In a night of many firsts, Banu Mushtaq’s Heart Lamp (And Other Stories), translated from the Kannada by Deepa Bhasthi, won the 2025 International Booker Prize.

Announced the night of May 20 in a ceremony at London’s Tate Modern, it was the first time the award was given to a short story collection or any work translated from Kannada, a major Indian language. It was also the first time an Indian translator received the honor, which is widely regarded as the most influential for translated fiction and includes a cash prize of £50,000, split evenly between author and translator.

Written by Mushtaq between 1990 and 2023 and compiled by Bhasthi into the English collection, Heart Lamp’s 12 stories center on the lives of everyday women in patriarchal communities in southern India. Mushtaq’s protagonists are based on real women she has encountered in her work as a lawyer and women's rights advocate.

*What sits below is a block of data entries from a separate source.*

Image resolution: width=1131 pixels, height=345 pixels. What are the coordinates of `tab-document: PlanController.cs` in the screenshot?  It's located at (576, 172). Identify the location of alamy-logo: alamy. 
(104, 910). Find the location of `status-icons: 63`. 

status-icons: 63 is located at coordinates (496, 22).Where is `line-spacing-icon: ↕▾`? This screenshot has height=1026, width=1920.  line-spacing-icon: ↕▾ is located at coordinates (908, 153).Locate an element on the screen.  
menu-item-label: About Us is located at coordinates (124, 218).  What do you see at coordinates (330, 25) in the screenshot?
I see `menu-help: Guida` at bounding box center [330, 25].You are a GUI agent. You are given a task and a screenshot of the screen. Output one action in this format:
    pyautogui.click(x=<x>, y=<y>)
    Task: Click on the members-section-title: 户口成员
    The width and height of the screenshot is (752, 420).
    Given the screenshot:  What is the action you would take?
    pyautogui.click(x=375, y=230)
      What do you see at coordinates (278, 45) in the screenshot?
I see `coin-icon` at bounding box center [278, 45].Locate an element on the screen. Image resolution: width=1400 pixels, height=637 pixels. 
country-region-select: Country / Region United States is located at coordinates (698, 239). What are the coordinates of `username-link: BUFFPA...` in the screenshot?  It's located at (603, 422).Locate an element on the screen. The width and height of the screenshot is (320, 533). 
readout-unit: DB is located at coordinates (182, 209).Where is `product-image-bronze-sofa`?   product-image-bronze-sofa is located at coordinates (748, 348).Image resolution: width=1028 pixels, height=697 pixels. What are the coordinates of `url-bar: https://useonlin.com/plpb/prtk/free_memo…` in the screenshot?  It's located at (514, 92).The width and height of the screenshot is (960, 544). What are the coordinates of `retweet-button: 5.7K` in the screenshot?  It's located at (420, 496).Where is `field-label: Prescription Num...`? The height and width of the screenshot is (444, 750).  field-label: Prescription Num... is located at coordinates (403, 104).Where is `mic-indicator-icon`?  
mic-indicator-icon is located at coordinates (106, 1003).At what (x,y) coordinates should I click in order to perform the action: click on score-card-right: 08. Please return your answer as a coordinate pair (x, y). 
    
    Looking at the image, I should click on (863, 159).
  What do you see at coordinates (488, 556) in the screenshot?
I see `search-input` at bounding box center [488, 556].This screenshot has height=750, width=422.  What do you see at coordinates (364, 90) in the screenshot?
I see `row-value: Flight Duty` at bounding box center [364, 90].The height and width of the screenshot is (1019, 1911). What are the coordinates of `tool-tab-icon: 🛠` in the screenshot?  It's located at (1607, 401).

In its review, PW highlighted the wide tonal and thematic range of Mushtaq’s stories, which include “a wryly humorous tale of three children trying to comfort their rapidly declining great-aunt" and a harrowing story of “a mother who resolves to self-immolate after her family refuses to support her choice to leave her unfaithful husband.”

And Other Stories, a U.K.-based indie publisher and first-time Booker recipient, was approached by Bhasthi’s agent Kanishka Gupta to acquire Heart Lamp after the collection won English PEN’s grant for sample translations, PEN Presents. Once published, the book went on to win the English PEN Translates Award in 2024.

Stefan Tobler, publisher of And Other Stories, noted the practical significance of winning the International Booker Prize. “A major prize success is something you do hope comes along every few years...to do that thing that happens in publishing, where the one book will also help you carry on and do the other books,” Tobler told PW.

The International Booker Prize is known to boost sales for the winning book. According to the Booker Prize Foundation, sales of the 2024 winner Kairos by Jenny Erpenbeck (New Directions), translated by Michael Hofmann, increased by 442% in the week after award was announced and rose to 80,000 copies in the past year, and the number of territories purchasing translation rights more than doubled. Tobler said that And Other Stories, which holds English and most other translation rights, had already been approached with numerous offers the day after the announcement.

Alongside the U.S. and U.K editions, both published by And Other Stories, sales of the Indian market English-language edition of Heart Lamp, published by Penguin Random House India, can also be expected to increase, and Indian translation rights, which are held by Bhasthi's agent, have already been sold for seven additional Indian languages.